CMS pushes the envelope with Next Generation ACO model
New model will be a limited test bed for evaluating and refining innovations for possible rollout to the broader ACO community.
“Space, the final frontier. These are the voyages of the starship Enterprise. Its five-year mission: to explore strange new worlds, to seek out new life and new civilizations, to boldly go where no man has gone before.”
- Captain James T. Kirk
Like the famous introduction to Star Trek, etched into the memories of those of us who grew up in the late-1960s, on March 10 the U.S. Department of Health and Human Services (HHS) announced the launch of a similar exploratory venture, the Next Generation ACO Model.
Coming just six weeks after HHS’ announcement of its intention to push a significantly larger share of Medicare payments through alternative payment models such as ACOs, the Next Generation ACO Model will test whether strong financial incentives, coupled with tools to help facilitate better patient engagement and care management, can improve health outcomes and reduce expenditures for Medicare fee-for-service beneficiaries.

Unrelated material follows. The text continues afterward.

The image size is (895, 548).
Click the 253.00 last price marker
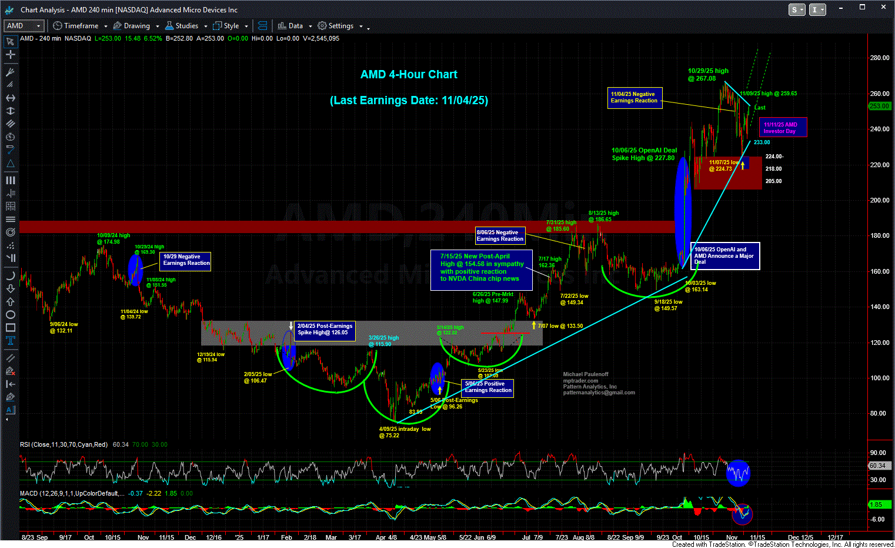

In December 2013, the Center for Medicare and Medicaid Innovation issued a request for information that solicited input on the Pioneer ACO Model and ideas for structuring new ACO models. Judging from the considerable length of the Next Generation ACO Model’s request for applications (55 pages) and the program’s formidable complexity, the new Model seems like a superset of ideas submitted to the Innovation Center.
The new Model offers financial arrangements with greater levels of risk and reward than the Medicare Shared Savings Program (MSSP) or the Pioneer ACO Model. For example, under Arrangement A of the new Model, the ACO is entitled to 80 percent of the shared savings during the first three performance years and 85 percent during the last two performance years. In addition, the savings/losses cap is 15 percent.

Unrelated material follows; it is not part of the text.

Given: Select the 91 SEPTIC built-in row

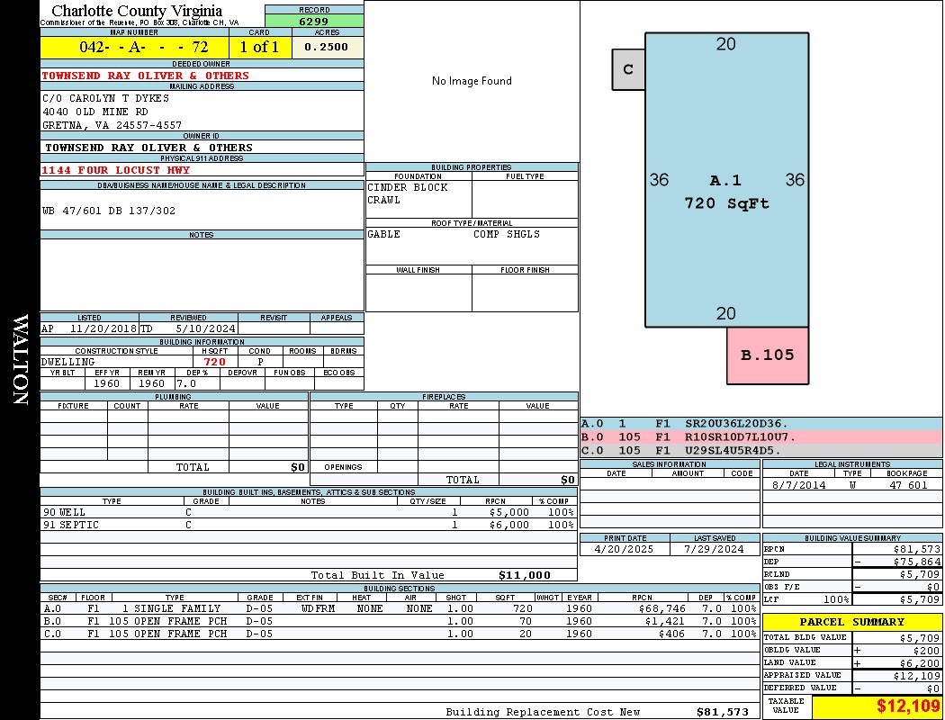Looking at the screenshot, I should click(x=308, y=525).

In contrast with the MSSP and Pioneer approaches, under the Next Generation financial model, the Centers for Medicare and Medicaid Services (CMS) will establish the ACO’s expenditure benchmark prior to the start of each performance year, factoring in expenditure, quality, and risk score data, as well as regional and national efficiency adjustments.
In addition to normal fee-for-service (FFS) payments, the Next Generation Model will test whether alternative payment mechanisms enable investments in infrastructure and care coordination. In 2016, Next Generation ACOs will have the additional payment mechanism options of: 1) normal FFS plus a monthly infrastructure payment; and 2) population-based payments. Then in 2017, capitation—in which the ACO receives from CMS a per-beneficiary-per-month payment and CMS bills the ACO for claims that it receives for the ACO’s beneficiary population—will be an option.
CMS requires each Next Generation ACO to have at least 10,000 beneficiaries, interestingly with 7,500 from rural areas, where the other ACO programs have not been as successful. As CMS expects only 15 to 20 ACOs to participate in the Model—most likely including some of the more proficient Pioneer and MSSP ACOs—the new Model should be viewed as a limited test bed for evaluating and refining innovations for possible rollout to the broader ACO community.
Echoing Captain Kirk, here’s what one could say about this latest ACO program from CMS: “ACOs, the final frontier. These are the voyages of the Next Generation ACO Model. Its five-year mission: to allow for greater care coordination and engagement between providers and beneficiaries, to explore and test new risk tracks and payment models, to boldly go where no ACO has gone before.”
Ken Perez is vice president of healthcare policy at Omnicell, Inc.